The damage done to archeological and heritage sites in Iraq under ISIS did not stop when these places were liberated and the radical group expelled, says Abdullah Qader, the director of Iraqi institute for Conservation of Antiquities and Heritage in Erbil.

He believes that the damage to major sites such as Nimrud and monasteries and churches should have been documented immediately after liberation, which was not the case, for lack of planning and money. Qader, who also heads the Association of Archaeologists in Kurdistan, argues that the sites should be closed until proper documentation is done to make ensure that nothing is or will get stolen and so rebuilding will be possible.

What should be the policy for the archeological sites, after ISIS?

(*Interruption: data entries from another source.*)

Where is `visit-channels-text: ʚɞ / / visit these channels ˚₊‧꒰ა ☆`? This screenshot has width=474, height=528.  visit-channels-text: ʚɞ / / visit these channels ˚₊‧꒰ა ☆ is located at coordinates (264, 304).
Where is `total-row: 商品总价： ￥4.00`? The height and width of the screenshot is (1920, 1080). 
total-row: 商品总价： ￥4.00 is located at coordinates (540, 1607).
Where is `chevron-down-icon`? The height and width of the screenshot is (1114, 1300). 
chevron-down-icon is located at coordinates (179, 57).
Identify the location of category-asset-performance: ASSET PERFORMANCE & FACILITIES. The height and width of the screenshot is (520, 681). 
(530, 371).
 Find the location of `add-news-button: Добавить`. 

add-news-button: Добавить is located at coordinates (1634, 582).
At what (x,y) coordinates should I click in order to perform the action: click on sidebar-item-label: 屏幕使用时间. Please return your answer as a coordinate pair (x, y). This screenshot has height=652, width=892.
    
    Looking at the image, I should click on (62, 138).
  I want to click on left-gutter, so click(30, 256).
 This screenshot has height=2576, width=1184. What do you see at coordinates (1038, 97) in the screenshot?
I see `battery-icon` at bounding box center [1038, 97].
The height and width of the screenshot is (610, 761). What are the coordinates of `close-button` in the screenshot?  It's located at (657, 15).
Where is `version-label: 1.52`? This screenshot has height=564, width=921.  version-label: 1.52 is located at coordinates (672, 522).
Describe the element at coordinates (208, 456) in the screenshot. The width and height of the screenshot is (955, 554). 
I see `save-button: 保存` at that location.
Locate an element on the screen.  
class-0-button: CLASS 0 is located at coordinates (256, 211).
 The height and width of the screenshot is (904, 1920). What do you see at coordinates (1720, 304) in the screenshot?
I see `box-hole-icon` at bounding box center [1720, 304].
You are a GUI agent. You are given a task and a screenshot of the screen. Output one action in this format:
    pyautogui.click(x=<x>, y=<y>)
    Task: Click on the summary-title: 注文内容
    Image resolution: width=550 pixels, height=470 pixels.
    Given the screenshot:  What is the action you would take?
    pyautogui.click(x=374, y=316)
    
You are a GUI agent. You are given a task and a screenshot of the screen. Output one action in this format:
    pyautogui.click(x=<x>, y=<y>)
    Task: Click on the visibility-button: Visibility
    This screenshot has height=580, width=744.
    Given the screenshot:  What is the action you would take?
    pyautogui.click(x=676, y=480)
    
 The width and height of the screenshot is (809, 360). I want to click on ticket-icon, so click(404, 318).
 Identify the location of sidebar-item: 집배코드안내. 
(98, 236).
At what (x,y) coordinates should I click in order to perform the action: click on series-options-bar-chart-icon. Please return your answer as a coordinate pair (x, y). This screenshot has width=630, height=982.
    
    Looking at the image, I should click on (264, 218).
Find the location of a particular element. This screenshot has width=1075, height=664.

Abdullah Qader If I were to decide, I would send teams of archeologists with the army to start documenting the sites. But we are an institute for training, and this is an issue for the authorities in Baghdad. Only in Mosul we had ninety archeologists working, as guides, supervisors, teachers; most of them are now living in Duhok, Sulaimani and Erbil. What is their role now? In Amman, a workshop has been held for ten archeologists in Iraq and Syria, who even got a bag with cameras and other things to use for the documentation of liberated sites. But we see on TV that churches are being liberated and then people go there and start cleaning. That should not happen. First the damage needs to be documented, then they can clean. I would prefer these areas to be closed so that nobody can go there until the specialist teams have done their work.